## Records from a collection
================

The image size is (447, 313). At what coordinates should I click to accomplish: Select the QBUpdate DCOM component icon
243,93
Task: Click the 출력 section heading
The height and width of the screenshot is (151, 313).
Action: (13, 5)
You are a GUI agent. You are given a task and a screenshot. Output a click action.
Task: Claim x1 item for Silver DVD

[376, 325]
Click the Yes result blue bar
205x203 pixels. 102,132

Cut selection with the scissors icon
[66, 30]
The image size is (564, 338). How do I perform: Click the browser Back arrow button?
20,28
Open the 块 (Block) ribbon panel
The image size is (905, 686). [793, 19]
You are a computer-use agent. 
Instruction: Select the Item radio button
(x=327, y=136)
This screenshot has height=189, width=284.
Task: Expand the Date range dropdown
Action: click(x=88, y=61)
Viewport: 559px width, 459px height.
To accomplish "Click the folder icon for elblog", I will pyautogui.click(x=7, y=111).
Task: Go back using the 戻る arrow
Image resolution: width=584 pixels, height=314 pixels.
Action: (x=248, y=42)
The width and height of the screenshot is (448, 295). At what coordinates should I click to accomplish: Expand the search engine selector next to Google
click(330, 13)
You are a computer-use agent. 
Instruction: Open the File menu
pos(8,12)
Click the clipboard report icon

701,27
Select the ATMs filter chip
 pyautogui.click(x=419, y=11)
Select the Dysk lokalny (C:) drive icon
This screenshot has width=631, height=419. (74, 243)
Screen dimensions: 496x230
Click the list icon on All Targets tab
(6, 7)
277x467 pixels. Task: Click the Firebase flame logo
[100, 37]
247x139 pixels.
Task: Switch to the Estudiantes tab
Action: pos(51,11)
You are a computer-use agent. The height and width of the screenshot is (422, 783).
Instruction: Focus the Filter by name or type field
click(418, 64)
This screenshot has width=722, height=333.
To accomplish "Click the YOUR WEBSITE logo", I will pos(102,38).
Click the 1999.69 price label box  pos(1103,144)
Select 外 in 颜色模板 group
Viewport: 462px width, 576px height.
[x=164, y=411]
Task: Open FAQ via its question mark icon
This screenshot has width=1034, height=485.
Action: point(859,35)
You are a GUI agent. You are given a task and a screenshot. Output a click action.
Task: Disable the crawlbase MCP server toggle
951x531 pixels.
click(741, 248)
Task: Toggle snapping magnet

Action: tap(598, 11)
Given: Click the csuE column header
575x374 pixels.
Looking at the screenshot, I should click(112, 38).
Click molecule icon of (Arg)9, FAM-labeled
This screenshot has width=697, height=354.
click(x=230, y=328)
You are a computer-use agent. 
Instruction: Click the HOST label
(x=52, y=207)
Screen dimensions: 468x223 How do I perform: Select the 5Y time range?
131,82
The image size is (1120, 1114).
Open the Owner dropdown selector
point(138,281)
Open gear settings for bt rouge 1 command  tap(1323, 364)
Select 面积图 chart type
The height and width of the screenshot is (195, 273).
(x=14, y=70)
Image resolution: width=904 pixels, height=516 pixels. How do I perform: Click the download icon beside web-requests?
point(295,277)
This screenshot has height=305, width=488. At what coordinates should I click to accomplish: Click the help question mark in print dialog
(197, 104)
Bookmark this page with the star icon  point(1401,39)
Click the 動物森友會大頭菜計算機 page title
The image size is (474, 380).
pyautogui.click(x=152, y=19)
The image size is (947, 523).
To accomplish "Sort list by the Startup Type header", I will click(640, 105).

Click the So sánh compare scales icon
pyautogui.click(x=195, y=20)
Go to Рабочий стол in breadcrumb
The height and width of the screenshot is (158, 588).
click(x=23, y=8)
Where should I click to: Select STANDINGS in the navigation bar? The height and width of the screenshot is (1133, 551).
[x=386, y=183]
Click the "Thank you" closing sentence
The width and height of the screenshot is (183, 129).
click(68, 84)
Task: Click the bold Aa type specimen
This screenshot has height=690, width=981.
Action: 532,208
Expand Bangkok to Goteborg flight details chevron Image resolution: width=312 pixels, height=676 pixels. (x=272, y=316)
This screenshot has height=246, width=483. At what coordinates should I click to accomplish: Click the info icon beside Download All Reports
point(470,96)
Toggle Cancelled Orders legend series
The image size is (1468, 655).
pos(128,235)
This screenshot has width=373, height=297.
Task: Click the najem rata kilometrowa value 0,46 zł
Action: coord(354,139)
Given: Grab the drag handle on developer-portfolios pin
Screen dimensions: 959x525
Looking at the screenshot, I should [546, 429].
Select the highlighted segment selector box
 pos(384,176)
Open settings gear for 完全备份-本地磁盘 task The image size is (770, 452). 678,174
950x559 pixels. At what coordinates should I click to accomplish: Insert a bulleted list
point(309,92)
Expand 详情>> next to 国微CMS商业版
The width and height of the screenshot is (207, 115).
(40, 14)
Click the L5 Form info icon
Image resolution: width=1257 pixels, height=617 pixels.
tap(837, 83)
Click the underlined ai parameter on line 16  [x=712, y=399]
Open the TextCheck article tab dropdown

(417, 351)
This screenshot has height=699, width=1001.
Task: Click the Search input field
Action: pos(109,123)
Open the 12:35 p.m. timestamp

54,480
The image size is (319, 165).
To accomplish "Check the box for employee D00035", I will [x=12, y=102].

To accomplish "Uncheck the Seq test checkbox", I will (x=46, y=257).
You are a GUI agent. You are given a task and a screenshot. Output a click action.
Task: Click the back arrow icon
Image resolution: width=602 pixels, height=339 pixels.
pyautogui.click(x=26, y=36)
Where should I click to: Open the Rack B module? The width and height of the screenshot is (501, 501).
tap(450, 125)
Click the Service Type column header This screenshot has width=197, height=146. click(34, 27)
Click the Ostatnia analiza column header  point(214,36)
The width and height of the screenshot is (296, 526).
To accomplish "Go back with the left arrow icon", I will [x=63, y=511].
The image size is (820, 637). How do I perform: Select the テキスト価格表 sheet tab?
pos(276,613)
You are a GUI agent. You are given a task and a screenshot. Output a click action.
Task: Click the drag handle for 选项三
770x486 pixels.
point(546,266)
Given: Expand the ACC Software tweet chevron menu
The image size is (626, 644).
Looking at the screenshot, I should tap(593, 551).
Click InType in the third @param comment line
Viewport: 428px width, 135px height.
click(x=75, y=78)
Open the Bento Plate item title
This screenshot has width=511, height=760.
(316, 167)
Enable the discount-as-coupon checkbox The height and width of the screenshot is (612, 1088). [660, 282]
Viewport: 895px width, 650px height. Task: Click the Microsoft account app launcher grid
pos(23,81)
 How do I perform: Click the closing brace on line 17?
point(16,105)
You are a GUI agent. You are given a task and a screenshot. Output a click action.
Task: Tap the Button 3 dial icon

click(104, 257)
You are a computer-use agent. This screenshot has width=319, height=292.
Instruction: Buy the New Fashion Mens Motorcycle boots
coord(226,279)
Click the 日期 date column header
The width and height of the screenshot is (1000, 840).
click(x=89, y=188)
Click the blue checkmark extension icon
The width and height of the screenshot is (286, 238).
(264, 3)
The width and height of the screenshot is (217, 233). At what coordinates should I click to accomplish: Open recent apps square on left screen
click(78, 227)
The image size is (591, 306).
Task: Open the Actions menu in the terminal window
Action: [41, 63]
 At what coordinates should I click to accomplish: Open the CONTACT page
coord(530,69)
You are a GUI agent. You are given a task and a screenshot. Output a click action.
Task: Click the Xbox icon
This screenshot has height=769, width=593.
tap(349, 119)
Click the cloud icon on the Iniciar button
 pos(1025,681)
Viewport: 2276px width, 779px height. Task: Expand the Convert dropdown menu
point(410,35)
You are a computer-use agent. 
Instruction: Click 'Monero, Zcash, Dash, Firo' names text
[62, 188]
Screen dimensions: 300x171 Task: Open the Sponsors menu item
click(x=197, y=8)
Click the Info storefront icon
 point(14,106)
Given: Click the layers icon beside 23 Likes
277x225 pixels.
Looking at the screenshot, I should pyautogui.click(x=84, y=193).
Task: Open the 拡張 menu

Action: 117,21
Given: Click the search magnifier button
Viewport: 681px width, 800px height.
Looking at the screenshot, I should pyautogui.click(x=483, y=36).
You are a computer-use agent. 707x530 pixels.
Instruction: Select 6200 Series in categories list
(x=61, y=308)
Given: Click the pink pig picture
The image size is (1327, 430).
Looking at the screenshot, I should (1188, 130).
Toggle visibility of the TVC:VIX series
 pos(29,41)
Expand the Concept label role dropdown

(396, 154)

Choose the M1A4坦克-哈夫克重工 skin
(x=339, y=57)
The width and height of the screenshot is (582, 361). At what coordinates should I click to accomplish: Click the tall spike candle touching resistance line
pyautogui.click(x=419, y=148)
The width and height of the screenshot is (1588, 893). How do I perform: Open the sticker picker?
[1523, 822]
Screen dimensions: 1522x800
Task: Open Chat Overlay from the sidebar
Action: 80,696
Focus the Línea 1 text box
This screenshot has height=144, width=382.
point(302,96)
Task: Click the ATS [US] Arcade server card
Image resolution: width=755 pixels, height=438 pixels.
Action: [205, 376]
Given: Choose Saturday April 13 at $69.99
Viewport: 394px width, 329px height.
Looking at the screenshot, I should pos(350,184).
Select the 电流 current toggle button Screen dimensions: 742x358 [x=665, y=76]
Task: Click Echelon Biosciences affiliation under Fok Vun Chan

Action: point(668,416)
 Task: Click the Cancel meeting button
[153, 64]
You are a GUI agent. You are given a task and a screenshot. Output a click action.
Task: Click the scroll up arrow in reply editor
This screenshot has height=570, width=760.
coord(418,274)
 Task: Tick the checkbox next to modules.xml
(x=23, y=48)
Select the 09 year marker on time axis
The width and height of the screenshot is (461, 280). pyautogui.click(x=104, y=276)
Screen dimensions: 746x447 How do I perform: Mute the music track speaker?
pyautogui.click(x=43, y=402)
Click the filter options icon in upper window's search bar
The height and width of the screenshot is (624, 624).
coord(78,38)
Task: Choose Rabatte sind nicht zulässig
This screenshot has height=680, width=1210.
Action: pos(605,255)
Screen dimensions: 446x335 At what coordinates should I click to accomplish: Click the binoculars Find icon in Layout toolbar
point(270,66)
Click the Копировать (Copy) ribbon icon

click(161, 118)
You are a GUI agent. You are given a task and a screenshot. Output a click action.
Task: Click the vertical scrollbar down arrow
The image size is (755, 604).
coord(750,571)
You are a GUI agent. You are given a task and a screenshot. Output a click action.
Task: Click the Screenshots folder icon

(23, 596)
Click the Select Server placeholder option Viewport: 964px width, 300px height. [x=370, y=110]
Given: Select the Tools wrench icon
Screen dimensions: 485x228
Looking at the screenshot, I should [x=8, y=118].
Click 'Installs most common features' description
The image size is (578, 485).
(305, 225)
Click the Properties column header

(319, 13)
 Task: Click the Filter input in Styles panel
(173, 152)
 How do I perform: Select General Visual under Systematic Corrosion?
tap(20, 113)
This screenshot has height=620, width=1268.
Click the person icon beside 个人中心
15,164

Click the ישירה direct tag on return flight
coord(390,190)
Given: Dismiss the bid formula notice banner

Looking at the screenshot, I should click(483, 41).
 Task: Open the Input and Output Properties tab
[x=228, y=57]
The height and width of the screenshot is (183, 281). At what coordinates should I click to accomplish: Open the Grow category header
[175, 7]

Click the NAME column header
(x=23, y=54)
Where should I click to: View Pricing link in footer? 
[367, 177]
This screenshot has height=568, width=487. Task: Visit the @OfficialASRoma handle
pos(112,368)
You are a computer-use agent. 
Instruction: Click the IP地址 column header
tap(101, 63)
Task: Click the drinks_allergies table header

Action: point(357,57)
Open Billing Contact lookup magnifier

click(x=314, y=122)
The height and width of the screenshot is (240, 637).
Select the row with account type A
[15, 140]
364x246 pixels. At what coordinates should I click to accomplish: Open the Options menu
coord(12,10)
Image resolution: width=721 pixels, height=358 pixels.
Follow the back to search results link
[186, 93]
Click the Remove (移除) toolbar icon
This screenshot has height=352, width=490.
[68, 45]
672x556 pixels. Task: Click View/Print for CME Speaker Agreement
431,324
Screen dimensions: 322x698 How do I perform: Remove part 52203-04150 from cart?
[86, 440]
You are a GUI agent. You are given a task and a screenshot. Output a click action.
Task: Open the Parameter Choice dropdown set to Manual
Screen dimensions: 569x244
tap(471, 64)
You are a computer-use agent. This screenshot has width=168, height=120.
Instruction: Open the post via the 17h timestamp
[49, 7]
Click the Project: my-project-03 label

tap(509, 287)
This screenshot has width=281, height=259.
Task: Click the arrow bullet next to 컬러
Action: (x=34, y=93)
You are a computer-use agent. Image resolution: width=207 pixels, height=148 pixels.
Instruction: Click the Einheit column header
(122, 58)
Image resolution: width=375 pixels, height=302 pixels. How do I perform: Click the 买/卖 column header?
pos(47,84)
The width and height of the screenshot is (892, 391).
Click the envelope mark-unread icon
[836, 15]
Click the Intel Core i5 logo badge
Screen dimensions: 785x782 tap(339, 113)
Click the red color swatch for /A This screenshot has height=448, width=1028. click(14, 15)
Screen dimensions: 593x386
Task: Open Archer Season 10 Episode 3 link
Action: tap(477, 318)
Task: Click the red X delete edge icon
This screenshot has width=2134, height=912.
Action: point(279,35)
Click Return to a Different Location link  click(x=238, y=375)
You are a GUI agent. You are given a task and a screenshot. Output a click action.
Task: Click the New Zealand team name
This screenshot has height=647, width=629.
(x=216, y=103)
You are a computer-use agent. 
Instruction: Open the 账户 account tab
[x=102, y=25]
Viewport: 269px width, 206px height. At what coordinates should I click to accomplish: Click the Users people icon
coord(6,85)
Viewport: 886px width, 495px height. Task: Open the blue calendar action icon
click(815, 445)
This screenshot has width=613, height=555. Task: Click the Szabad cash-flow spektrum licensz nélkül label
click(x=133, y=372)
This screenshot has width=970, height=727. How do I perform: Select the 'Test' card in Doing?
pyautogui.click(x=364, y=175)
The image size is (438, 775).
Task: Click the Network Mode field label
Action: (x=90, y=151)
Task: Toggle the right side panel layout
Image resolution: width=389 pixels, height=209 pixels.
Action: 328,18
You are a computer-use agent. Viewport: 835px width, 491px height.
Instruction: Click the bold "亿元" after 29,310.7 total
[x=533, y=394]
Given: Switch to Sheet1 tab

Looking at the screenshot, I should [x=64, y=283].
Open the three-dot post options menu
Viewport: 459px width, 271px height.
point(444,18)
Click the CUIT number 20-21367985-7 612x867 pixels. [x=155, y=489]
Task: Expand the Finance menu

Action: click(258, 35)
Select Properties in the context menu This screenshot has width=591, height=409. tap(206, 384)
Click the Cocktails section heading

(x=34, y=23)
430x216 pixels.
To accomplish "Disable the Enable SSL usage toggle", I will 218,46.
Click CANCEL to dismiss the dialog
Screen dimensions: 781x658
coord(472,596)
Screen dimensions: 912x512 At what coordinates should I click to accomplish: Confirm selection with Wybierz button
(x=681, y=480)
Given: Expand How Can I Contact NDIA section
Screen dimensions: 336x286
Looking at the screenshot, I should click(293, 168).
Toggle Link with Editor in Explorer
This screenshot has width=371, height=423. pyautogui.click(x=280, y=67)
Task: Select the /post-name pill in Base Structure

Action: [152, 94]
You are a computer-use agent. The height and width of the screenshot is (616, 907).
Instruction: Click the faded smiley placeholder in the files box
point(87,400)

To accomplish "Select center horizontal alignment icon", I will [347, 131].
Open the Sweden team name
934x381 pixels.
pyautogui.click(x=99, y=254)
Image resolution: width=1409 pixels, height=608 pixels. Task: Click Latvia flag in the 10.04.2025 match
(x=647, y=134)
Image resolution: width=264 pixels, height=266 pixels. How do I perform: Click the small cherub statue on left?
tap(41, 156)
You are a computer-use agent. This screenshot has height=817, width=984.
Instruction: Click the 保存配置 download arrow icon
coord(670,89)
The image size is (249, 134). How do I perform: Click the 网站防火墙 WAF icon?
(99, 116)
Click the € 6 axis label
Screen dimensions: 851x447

================

## Task objective
Your answer must be the lines above, unchanged, from the first one through the line that holds "Task: Disable the crawlbase MCP server toggle", inclusive, and no others.

## Answer for the task
The image size is (447, 313). At what coordinates should I click to accomplish: Select the QBUpdate DCOM component icon
243,93
Task: Click the 출력 section heading
The height and width of the screenshot is (151, 313).
Action: (13, 5)
You are a GUI agent. You are given a task and a screenshot. Output a click action.
Task: Claim x1 item for Silver DVD

[376, 325]
Click the Yes result blue bar
205x203 pixels. 102,132

Cut selection with the scissors icon
[66, 30]
The image size is (564, 338). How do I perform: Click the browser Back arrow button?
20,28
Open the 块 (Block) ribbon panel
The image size is (905, 686). [793, 19]
You are a computer-use agent. 
Instruction: Select the Item radio button
(x=327, y=136)
This screenshot has height=189, width=284.
Task: Expand the Date range dropdown
Action: click(x=88, y=61)
Viewport: 559px width, 459px height.
To accomplish "Click the folder icon for elblog", I will pyautogui.click(x=7, y=111).
Task: Go back using the 戻る arrow
Image resolution: width=584 pixels, height=314 pixels.
Action: (x=248, y=42)
The width and height of the screenshot is (448, 295). At what coordinates should I click to accomplish: Expand the search engine selector next to Google
click(330, 13)
You are a computer-use agent. 
Instruction: Open the File menu
pos(8,12)
Click the clipboard report icon

701,27
Select the ATMs filter chip
 pyautogui.click(x=419, y=11)
Select the Dysk lokalny (C:) drive icon
This screenshot has width=631, height=419. (74, 243)
Screen dimensions: 496x230
Click the list icon on All Targets tab
(6, 7)
277x467 pixels. Task: Click the Firebase flame logo
[100, 37]
247x139 pixels.
Task: Switch to the Estudiantes tab
Action: pos(51,11)
You are a computer-use agent. The height and width of the screenshot is (422, 783).
Instruction: Focus the Filter by name or type field
click(418, 64)
This screenshot has width=722, height=333.
To accomplish "Click the YOUR WEBSITE logo", I will pos(102,38).
Click the 1999.69 price label box  pos(1103,144)
Select 外 in 颜色模板 group
Viewport: 462px width, 576px height.
[x=164, y=411]
Task: Open FAQ via its question mark icon
This screenshot has width=1034, height=485.
Action: point(859,35)
You are a GUI agent. You are given a task and a screenshot. Output a click action.
Task: Disable the crawlbase MCP server toggle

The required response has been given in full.